Assigned task
Your output should be the lines from the one with "You are a computer-use agent. Image" through the last line of the records below, exactly as written, minus the pictures.

Listed entries
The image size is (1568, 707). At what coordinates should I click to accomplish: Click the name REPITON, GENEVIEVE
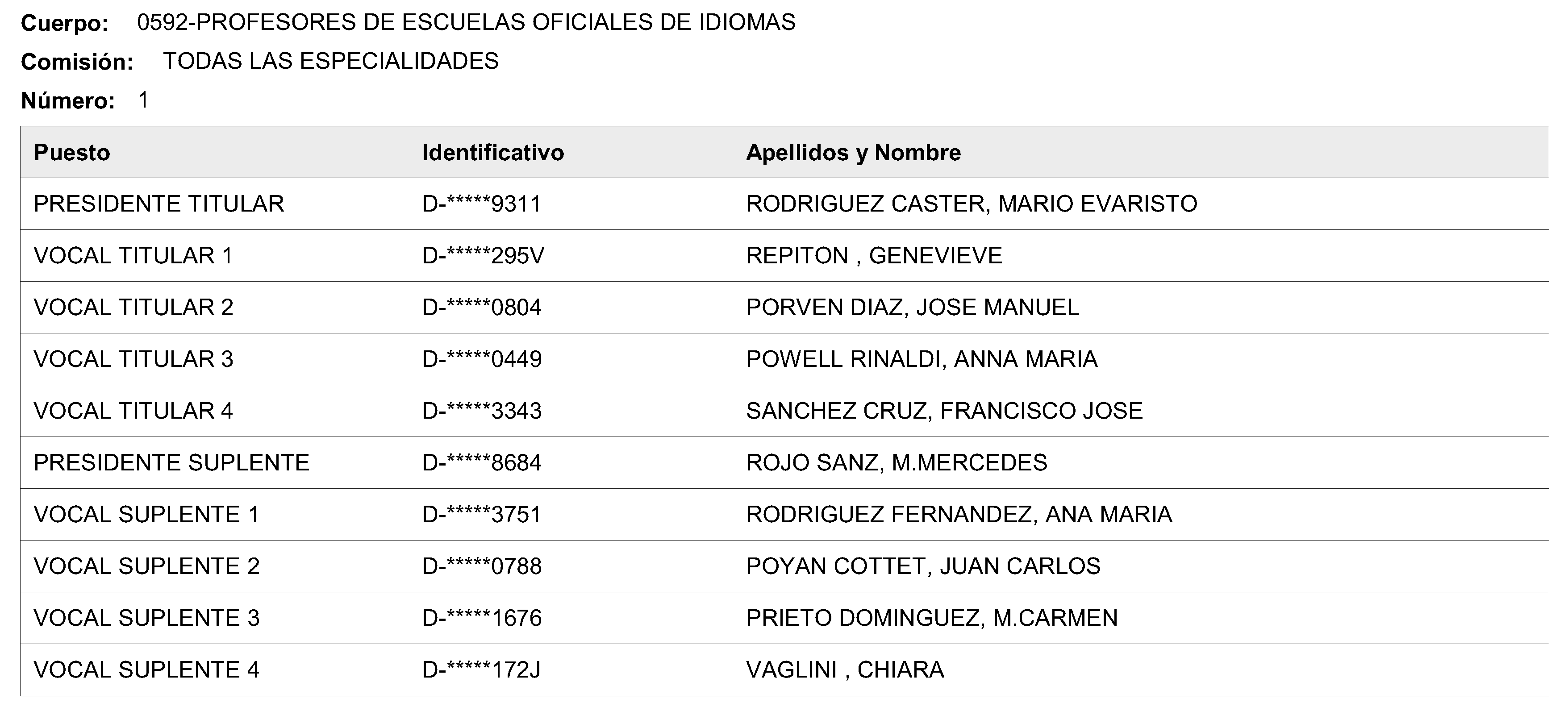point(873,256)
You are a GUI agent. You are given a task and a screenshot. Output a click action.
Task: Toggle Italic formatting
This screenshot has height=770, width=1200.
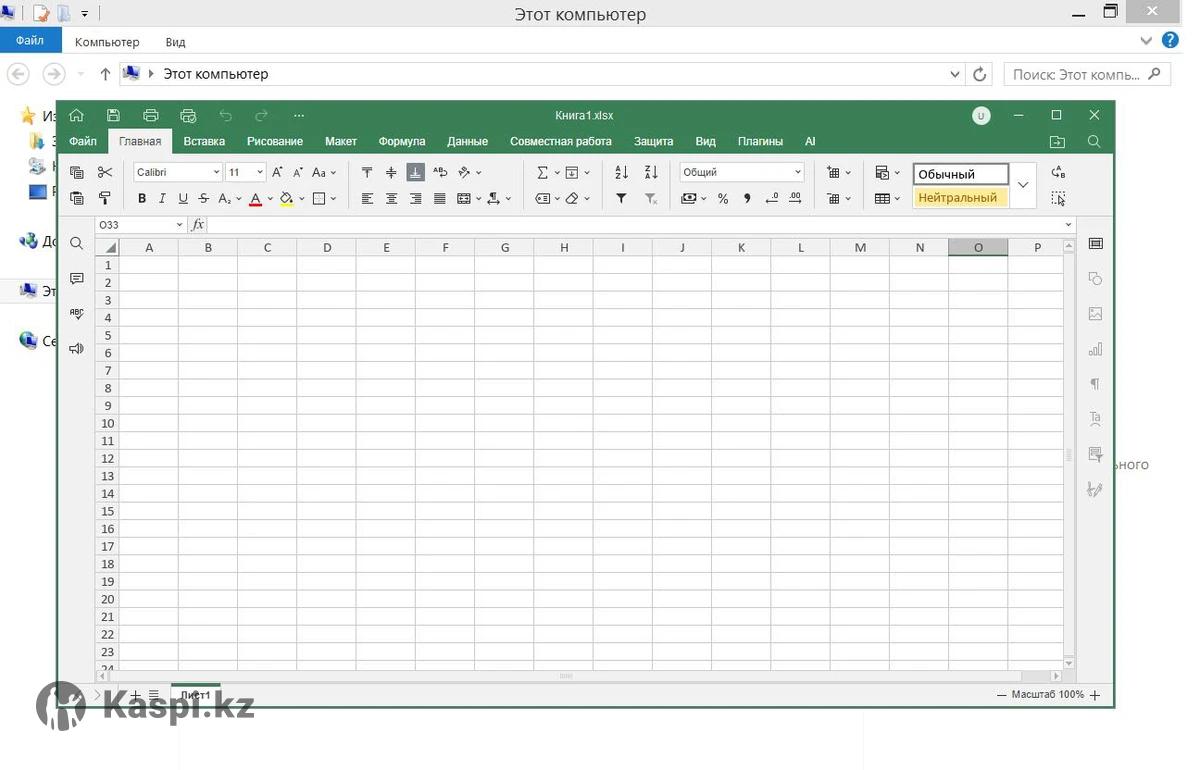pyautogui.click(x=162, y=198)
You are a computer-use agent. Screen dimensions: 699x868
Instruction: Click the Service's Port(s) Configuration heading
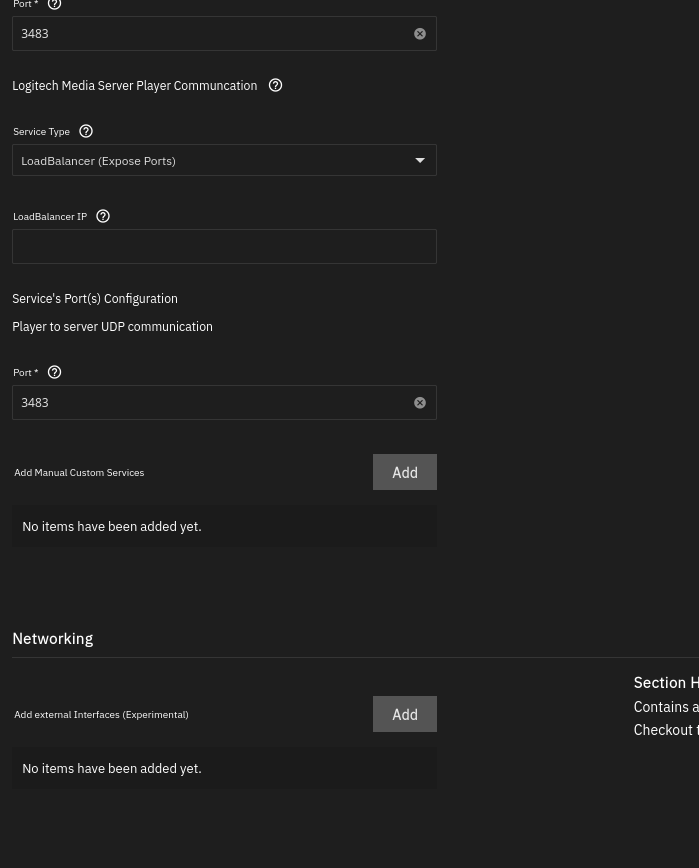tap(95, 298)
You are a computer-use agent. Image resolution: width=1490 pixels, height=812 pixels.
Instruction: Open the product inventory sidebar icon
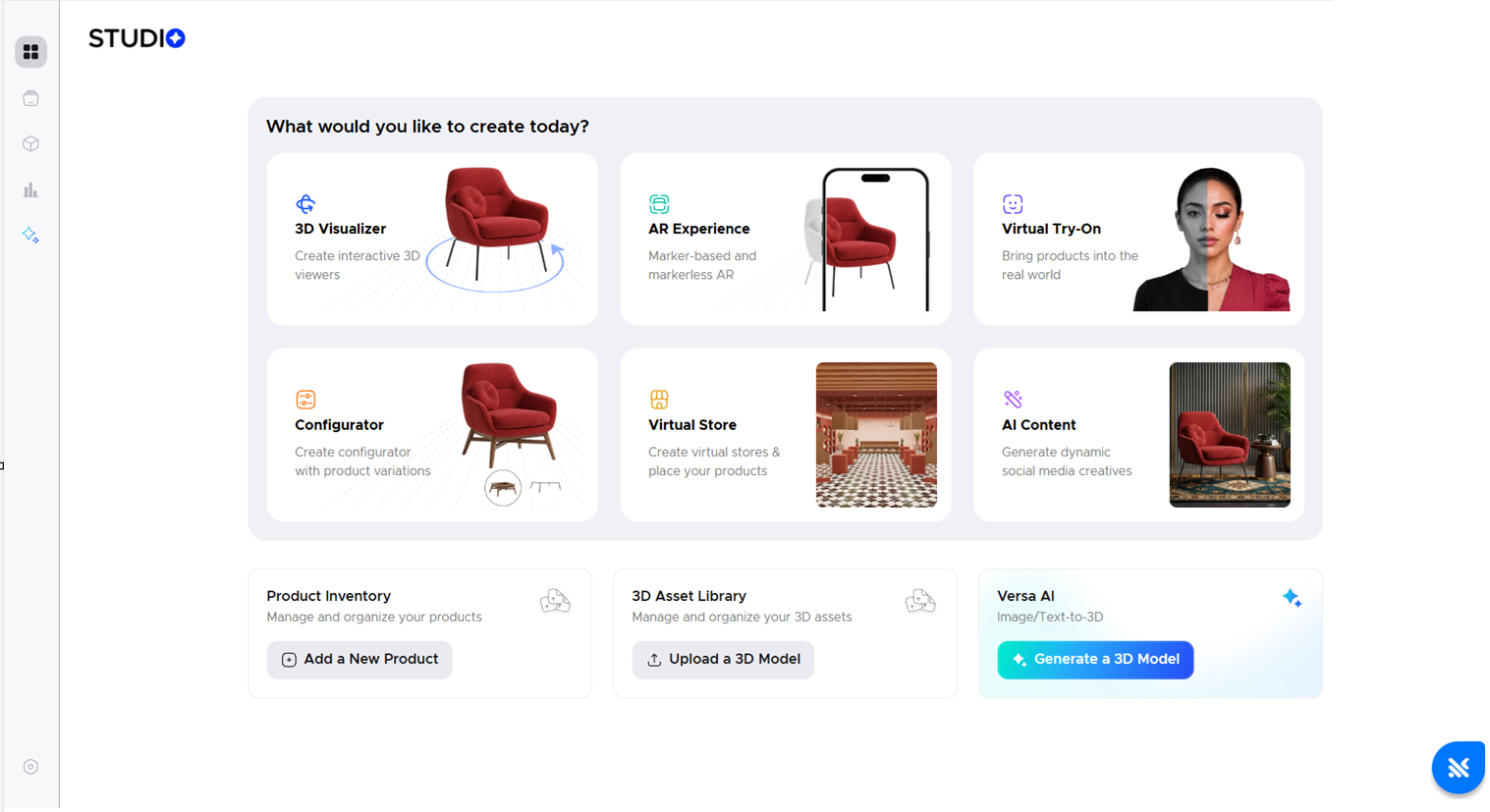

Exercise response
You are a computer-use agent. Image resolution: width=1490 pixels, height=812 pixels.
Instruction: Open the product inventory sidebar icon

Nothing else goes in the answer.